Presto includes two separate open-source projects: PrestoSQL (now called Trino) and PrestoDB. It is very popular for a wide array of use cases, across different types of data lakes and data warehouses. Let’s look at some of the advantages that make Presto so popular.
1. Easy integration
One of the key advantages of Presto is that it integrates with your existing data system without needing modifications. Therefore, by adding Presto you add fast analytics capabilities without needing to tweak your existing system.
2. Faster performance
One of the reasons Presto was developed was because the existing Apache Hive didn’t perform well with interactive queries. Presto is designed to handle interactive BI queries. Besides, it follows the push model, processing a SQL query using multiple stages concurrently, meaning all stages are pipelined without waiting between stages.
Presto also has memory-to-memory data transfer, without the need to write data to disk, enhancing performance.
3. Designed for the cloud
Presto runs storage and computes separately, which makes it very suitable for cloud environments. Companies using PrestoSQL can easily scale up or down depending on the load without causing data loss. This can happen because the Presto cluster doesn’t store any data.
4. Unified SQL interface
SQL is the most popular language for data analytics. Data scientists, analysts, and engineers use SQL for processing, analyzing, and testing data, integrating it with business intelligence tools.

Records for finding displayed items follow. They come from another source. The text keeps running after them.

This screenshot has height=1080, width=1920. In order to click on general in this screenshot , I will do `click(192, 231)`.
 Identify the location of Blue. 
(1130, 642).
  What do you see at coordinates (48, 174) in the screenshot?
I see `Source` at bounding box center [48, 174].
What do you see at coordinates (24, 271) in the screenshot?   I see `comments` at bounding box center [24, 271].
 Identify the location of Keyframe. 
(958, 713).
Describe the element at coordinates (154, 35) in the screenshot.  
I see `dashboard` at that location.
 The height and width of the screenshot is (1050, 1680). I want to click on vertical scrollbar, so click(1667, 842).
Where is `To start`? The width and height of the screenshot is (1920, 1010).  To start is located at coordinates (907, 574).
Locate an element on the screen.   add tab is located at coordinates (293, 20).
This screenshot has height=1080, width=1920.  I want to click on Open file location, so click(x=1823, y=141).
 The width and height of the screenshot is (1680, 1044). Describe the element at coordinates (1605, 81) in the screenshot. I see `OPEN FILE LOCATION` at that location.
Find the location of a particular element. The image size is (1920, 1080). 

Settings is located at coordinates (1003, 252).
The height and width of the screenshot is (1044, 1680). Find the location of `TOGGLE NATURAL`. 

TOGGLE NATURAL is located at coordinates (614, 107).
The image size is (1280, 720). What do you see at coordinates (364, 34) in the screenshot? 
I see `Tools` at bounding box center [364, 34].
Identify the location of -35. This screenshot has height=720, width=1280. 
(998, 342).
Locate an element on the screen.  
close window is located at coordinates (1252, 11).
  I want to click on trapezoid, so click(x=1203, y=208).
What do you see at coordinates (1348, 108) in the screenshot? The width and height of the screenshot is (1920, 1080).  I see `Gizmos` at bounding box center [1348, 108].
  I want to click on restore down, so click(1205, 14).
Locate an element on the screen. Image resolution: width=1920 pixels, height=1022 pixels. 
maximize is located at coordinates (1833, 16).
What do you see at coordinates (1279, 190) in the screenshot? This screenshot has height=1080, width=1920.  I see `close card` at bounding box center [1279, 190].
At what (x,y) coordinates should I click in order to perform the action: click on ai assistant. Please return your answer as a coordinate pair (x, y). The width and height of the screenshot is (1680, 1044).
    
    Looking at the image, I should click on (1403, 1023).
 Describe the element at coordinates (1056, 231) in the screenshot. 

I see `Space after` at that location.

Presto has the ability not only to query data from SQL sources but also from NoSQL databases like Elasticsearch and Cassandra. It supports ANSI-SQL and Postgres connectivity. This gives Presto a versatility that other distributed systems don’t have.
The interface is ideal for medium-sized data because it has the same Window functions that PostgreSQL has.
What can you use Presto for?
Presto is used across industries for a wide variety of use cases. It is especially suitable for ad-hoc and interactive queries. Let’s explore some common use cases:
Data lake analytics
You can use PrestoSQL to query data on a data lake without needing to transform the data. Presto allows you to query data where it sits. Therefore, you can use it to empower your data lake analytics by querying structured and unstructured data.
Ad hoc querying
Presto allows you to run queries anytime regardless of where your data resides. Even better, with Presto connectors, your teams can access datasets in a wide range of data sources, and since queries are run in seconds instead of hours, your system performs faster.
Instead of using legacy batch processing systems, you can use Presto to run queries that are efficient on resources. You can aggregate data from multiple data sources and conduct high-throughput queries.
In summary, Presto has several advantages for companies that need to process large amounts of data, conduct ad hoc, interactive queries, and run analytics from disparate data sources.